[Instructions to follow] Whichever lines include the word "note", copy them as they appear in the data.

[Exercise data]
++++++++
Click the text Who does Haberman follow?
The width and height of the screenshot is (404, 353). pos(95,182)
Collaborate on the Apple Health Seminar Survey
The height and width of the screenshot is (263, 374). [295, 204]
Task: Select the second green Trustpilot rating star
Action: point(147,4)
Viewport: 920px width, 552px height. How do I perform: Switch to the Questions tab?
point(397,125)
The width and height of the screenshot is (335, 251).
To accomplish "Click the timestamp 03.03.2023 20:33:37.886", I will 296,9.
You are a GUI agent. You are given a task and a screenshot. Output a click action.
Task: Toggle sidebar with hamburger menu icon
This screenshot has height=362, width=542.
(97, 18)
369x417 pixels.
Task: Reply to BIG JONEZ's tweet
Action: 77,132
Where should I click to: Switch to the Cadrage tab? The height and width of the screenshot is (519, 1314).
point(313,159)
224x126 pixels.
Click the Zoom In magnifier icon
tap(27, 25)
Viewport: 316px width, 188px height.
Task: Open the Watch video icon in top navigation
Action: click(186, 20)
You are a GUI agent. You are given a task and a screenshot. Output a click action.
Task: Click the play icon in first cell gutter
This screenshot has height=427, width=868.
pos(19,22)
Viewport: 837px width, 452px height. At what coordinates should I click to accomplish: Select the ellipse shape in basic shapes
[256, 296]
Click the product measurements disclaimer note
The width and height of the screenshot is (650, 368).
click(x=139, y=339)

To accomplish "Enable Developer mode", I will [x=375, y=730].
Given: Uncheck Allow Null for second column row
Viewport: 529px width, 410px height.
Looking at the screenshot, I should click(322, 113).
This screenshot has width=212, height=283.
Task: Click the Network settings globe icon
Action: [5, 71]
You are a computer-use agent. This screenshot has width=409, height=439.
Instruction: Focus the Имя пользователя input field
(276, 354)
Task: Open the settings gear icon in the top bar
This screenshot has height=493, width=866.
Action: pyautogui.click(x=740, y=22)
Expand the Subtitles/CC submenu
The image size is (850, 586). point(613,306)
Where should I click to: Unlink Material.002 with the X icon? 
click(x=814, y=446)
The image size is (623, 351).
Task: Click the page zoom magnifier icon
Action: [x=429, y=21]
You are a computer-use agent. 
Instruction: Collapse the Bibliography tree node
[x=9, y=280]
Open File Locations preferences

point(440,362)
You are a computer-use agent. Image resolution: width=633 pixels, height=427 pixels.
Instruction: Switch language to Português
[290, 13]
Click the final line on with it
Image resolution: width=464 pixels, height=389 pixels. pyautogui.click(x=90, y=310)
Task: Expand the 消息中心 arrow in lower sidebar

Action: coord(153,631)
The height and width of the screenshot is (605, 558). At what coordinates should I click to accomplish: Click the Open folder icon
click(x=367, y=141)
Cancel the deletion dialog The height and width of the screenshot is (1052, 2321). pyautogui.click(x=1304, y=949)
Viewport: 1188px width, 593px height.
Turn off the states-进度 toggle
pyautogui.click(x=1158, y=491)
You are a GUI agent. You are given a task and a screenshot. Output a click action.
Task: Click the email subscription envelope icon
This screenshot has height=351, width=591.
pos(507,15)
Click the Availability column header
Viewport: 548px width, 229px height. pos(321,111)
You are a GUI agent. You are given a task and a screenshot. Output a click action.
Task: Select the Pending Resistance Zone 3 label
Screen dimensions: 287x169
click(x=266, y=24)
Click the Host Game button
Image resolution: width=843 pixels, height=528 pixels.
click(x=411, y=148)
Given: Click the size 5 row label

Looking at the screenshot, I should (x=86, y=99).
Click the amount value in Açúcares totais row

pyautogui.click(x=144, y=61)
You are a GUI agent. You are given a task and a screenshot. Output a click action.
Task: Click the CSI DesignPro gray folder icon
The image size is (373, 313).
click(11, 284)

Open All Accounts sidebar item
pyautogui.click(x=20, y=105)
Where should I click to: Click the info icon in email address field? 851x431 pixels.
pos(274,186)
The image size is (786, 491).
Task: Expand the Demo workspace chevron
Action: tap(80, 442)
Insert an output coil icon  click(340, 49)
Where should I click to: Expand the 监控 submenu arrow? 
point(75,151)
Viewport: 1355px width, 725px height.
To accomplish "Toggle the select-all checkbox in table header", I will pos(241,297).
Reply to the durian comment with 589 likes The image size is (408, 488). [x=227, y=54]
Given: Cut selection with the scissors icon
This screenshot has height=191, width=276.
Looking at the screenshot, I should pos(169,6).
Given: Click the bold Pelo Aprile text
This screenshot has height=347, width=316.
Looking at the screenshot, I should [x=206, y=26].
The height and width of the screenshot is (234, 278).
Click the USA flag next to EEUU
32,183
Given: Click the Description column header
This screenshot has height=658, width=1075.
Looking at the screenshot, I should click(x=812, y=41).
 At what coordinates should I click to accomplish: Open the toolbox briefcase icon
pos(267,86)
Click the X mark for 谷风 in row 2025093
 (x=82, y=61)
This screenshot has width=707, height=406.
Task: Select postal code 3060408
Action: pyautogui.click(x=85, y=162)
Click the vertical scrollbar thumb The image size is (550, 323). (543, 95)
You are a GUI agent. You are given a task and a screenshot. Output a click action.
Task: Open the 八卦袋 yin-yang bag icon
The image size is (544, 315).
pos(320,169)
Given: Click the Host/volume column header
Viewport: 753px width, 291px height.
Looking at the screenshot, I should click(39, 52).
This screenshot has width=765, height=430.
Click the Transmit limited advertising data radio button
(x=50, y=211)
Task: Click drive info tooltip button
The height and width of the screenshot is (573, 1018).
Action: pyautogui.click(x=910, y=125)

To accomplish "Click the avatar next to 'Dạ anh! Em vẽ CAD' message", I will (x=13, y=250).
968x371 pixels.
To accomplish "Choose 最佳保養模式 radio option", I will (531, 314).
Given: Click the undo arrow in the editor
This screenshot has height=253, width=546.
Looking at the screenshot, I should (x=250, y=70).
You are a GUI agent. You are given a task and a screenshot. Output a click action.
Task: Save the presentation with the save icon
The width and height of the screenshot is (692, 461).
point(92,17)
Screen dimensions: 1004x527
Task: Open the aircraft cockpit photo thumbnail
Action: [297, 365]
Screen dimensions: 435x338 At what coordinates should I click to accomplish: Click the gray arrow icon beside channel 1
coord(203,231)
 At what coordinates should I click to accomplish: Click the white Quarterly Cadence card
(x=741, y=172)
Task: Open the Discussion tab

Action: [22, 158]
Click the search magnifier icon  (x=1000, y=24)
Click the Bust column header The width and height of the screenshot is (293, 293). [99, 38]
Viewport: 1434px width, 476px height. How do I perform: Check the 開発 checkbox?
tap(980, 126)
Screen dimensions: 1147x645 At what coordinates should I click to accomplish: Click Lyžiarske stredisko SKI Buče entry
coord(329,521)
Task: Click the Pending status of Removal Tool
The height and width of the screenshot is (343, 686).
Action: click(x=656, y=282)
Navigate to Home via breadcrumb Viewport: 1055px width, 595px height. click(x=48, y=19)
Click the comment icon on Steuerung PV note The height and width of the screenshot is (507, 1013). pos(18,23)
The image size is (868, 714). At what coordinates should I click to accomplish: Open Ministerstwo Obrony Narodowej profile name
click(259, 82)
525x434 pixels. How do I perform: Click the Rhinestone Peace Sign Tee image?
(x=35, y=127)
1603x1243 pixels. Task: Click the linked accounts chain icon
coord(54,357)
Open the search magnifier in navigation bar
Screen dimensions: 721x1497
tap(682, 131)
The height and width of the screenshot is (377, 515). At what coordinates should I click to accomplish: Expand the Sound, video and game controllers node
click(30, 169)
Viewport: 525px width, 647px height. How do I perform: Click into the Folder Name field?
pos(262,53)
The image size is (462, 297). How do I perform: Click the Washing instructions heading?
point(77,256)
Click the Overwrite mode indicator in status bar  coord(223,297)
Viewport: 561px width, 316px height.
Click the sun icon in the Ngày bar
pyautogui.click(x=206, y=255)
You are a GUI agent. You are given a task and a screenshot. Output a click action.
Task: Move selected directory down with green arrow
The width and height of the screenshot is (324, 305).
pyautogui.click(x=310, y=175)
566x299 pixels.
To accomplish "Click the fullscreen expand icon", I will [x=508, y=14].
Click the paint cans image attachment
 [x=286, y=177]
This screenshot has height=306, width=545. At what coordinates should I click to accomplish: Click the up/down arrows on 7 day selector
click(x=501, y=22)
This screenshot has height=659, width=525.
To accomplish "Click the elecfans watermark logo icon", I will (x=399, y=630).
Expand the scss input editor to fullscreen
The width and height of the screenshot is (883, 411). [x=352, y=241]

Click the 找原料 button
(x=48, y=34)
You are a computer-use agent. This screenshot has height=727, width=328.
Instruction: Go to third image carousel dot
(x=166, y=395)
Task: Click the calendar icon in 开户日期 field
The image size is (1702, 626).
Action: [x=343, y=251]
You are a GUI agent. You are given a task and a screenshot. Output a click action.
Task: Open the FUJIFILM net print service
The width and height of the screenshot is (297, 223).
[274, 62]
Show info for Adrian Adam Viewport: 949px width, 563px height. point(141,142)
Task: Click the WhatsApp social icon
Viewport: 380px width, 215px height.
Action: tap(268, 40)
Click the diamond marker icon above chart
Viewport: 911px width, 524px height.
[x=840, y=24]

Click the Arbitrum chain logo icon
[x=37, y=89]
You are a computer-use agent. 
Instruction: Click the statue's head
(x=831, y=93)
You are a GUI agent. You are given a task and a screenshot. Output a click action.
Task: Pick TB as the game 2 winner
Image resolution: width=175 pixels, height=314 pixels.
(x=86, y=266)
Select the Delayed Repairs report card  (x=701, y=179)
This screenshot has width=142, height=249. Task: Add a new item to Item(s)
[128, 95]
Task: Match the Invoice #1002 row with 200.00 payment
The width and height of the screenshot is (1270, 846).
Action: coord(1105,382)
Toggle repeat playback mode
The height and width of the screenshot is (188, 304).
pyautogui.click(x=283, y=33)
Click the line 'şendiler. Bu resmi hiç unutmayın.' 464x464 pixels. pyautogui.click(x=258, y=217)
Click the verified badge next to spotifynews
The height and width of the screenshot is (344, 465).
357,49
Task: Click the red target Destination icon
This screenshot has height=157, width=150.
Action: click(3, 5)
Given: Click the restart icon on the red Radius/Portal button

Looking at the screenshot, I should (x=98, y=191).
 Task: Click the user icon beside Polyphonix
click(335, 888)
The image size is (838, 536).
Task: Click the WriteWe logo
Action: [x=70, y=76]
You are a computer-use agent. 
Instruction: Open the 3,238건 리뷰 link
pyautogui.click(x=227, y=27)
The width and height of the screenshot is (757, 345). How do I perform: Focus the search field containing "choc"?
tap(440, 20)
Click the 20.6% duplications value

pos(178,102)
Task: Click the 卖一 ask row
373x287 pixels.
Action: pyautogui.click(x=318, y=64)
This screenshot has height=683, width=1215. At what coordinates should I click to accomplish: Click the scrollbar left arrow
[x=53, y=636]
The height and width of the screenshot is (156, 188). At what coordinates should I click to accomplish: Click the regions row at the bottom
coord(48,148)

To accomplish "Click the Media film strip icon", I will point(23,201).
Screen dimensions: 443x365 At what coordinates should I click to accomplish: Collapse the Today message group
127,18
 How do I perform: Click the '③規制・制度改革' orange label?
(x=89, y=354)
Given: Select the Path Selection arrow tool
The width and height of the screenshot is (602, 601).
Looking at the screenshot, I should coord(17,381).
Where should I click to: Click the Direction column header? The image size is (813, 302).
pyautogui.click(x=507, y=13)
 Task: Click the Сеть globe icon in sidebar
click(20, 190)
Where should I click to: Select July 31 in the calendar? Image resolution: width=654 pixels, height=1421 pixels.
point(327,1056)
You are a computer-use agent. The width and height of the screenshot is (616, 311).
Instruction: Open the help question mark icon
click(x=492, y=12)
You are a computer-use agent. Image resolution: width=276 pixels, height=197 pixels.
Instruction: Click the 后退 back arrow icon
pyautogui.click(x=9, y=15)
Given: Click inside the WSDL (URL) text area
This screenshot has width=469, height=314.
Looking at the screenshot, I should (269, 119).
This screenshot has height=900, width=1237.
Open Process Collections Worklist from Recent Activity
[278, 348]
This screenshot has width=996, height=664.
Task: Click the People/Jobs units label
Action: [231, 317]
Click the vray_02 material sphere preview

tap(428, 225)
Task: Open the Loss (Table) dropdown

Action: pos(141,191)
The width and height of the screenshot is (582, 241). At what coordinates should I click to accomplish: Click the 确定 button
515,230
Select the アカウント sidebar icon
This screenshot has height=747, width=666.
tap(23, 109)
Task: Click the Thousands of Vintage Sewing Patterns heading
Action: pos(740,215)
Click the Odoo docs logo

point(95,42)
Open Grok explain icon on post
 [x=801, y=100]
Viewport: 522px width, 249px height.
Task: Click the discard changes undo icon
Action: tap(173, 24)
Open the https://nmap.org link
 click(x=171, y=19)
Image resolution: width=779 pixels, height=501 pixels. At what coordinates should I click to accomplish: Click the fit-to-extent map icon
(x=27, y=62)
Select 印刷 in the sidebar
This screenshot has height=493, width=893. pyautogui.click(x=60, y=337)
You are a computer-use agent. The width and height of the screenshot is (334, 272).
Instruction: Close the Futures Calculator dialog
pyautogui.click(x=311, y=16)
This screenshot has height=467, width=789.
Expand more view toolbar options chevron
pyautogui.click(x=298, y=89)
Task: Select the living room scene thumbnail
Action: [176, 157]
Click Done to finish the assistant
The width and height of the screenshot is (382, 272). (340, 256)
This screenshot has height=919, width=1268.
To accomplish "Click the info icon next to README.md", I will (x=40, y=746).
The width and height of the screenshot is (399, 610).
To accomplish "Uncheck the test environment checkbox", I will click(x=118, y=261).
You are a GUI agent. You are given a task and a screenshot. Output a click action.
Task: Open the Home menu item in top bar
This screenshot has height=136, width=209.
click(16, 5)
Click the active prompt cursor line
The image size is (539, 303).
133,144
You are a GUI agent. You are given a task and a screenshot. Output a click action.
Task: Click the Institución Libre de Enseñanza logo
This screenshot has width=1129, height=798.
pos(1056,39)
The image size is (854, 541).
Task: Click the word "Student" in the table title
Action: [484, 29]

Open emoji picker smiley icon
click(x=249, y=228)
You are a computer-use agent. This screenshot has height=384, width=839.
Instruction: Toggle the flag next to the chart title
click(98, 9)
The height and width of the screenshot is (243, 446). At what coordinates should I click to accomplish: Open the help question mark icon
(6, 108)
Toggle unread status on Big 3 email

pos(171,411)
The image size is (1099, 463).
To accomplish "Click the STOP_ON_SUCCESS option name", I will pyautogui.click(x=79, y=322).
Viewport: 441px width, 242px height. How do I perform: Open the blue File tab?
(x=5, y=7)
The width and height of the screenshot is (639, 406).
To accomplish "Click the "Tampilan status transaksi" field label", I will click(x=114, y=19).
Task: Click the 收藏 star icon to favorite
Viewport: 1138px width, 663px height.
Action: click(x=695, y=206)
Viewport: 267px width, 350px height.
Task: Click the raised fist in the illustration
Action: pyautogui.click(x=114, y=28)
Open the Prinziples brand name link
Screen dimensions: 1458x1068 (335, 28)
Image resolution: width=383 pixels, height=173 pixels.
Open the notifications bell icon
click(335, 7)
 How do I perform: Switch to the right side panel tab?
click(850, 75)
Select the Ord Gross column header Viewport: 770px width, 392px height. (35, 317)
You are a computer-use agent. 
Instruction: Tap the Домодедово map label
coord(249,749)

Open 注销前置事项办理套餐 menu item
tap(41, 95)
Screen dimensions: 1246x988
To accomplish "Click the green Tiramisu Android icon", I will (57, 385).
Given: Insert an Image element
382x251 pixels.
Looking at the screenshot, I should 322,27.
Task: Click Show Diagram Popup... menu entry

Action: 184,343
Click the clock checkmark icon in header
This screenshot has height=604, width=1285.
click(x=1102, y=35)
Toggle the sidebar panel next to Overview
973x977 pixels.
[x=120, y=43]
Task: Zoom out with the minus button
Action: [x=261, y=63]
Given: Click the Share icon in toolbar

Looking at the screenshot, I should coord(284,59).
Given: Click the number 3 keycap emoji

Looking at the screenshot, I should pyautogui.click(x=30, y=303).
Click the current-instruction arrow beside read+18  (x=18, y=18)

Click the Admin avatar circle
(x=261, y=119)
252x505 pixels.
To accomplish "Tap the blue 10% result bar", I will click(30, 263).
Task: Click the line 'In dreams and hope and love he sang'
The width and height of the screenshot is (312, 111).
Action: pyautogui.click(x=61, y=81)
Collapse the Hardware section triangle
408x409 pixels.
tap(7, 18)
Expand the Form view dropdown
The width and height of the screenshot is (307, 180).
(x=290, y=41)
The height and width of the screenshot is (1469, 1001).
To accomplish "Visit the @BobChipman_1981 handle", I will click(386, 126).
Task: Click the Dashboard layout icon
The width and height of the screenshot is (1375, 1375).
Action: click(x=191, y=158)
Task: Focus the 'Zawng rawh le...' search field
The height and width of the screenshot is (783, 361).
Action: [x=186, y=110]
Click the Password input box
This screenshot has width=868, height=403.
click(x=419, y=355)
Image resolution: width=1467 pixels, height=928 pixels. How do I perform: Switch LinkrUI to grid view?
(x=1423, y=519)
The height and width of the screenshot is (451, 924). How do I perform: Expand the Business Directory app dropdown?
++++++++
[Task response]
Click the product measurements disclaimer note
Click the comment icon on Steuerung PV note The height and width of the screenshot is (507, 1013). pos(18,23)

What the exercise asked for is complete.